We kill the day at Cinemark watching the very terrible The Invasion and the fantastic Pyrates of

the Caribbean 3. Somehow we got booked at The Tavern with a legendary local called Beefcake

In Chains, which Cornell shat himself over. Beefcake’s vocalist is this tattooed bulldog of a guy,

and we have a friendly chat as he sips down a few rum and cokes: “Well there’s only two of us

old farts still in Albuquerque – me and Gordy Anderson from Black Maria.” 

“In the late 70's/early 80's Albuquerque was sort of cut off from the rest of the punk

world. We invented our own brand and style of scene. There were some true innovative musicians

that did everything from using steel garbage cans for drum sets to mixed media performers that

used film, performance, and occasionally cow guts as part of their act.” 

There were about 20 or 30 core members, you had your comers and goers. There’s still

a bunch of people, but they’re in their mid-40s and shit. None of them hang out. A lot of my

friends became hardcore republicans and moved up to the suburbs. The white picket fence kind of

life.” 

“So everything was a total DIY mindset?”

Stephen Eiland: “When bands started coming through Albuquerque we developed a great

reputation for hospitality and were known as a monster party scene. Shows were DIY where

someone rented an old locksmith place or firefighter hall, provided a PA, and happily lost their

ass on the show. Jerry’s Kids were the beginning of the hardcore scene, The Generics were kind

of art punk When skateboarding and hardcore became more in vogue, it became a bit too redneck

for my tastes. I'm one of those old farts who thinks punk died about 1985 after we realized the

world wasn't going to destroy itself in 1984. Most of what I see now is watered down, somewhat

robotic and lacking in soul. Someone found out you could make a buck off of this one-time

movement and squeezed the rebellion out of it. The horrid, oxy-moronic pop-punk movement has

dulled their senses and has further cowed them into buying whatever crap corporate America

shoves down their throats.” 

“Were there ever problems with extremist groups?”

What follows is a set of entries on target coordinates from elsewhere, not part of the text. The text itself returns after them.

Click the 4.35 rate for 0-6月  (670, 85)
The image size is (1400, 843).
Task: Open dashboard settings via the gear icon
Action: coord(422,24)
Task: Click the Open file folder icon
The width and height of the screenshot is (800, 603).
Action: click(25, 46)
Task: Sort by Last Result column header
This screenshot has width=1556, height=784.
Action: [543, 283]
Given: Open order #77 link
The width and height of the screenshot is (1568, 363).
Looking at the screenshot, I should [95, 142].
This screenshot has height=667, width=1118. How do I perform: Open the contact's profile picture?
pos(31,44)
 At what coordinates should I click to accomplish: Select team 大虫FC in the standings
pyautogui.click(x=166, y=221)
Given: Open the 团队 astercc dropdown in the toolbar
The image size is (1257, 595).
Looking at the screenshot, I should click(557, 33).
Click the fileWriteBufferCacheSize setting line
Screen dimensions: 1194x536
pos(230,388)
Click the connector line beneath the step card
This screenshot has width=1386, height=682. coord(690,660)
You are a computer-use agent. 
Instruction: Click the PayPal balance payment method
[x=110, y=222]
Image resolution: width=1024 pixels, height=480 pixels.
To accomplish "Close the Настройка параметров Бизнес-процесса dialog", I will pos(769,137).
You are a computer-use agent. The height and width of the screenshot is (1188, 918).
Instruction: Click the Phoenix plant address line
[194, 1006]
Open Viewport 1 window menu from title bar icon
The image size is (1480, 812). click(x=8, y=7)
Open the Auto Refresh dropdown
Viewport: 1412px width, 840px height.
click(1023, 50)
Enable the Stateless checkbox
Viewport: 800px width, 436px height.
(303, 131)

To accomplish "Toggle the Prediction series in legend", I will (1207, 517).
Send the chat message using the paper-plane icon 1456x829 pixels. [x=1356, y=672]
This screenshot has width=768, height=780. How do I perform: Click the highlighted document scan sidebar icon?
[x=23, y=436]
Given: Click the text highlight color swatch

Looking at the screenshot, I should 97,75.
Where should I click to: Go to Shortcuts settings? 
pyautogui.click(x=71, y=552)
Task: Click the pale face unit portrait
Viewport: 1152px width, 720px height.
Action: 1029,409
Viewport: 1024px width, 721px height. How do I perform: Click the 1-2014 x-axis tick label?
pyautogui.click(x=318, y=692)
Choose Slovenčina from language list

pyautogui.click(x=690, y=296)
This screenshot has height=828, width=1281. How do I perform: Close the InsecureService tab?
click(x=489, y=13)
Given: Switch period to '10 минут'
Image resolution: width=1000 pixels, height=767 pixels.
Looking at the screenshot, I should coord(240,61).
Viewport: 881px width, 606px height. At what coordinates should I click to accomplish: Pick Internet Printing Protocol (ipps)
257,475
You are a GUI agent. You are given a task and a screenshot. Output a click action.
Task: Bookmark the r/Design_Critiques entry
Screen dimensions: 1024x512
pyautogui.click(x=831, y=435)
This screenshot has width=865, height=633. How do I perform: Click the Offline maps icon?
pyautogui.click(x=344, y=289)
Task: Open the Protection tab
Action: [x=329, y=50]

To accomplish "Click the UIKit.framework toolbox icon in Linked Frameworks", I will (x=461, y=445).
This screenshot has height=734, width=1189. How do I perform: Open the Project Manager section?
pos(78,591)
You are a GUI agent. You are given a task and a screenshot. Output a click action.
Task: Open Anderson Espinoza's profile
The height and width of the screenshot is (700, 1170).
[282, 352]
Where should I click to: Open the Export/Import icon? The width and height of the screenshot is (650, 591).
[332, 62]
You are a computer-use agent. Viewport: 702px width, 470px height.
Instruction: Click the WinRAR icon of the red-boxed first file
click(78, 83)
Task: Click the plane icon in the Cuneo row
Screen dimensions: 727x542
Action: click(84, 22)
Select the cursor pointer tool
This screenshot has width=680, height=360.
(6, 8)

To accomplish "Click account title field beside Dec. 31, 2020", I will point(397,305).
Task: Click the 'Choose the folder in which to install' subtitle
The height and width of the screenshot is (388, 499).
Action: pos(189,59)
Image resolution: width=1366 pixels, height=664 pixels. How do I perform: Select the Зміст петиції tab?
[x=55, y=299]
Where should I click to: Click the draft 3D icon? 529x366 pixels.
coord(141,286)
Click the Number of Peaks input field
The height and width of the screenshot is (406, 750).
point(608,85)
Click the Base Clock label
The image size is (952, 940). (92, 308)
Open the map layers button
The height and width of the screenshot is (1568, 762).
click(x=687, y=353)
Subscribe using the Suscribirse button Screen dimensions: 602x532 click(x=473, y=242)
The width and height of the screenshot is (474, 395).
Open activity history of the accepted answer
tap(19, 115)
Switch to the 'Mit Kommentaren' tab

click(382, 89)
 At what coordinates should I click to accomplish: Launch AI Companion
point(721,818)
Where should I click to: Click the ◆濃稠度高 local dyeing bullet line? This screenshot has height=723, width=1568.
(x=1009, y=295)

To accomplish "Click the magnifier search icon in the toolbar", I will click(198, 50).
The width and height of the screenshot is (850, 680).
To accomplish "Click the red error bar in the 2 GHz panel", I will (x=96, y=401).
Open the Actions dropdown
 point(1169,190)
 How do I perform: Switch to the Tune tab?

“In Phoenix they had a Nazi problem. Two many of us are brown around here to deal

with Nazis. You know, those little splinter groups you see in different places -- the straightedge

people, the all this and all that. It was never really like that here because it was ‘us against them.’

The people that didn’t get us would say ‘punk rock faggot.’ It was like a pyrate flag. The old

hardcore guys, we were rambunctious as shit, but we also protected the younger, weaker kids. For

that reason we had a very strong, bonded crowd…”

  “Ever met GG Allin?”

“I never met GG Allin. To be honest I always considered him a bit of a pussy. All that

crap about how he kept saying he was gonna off himself on stage on Halloween but kept

chickening out. He finally accidentally OD’d. Fuck him.” 

  “You’ve got a bunch of tattoos. What’s your favorite and what’s the story behind it?”

“I have an executioner's hood on a skull with crossed axes. Underneath it says ‘In Honor

of El Duce.’ The other is one that says ‘P.V.’ -- it stands for ‘Party Vikings.’ It was my old crew.”

  “When is going too far going too far?”

“I've yet to see that. However, if you do a song about sexually abusing kids, I'll kick your

teeth down your throat.”

  “Are you saddened at all by the way things are going in Albuquerque?”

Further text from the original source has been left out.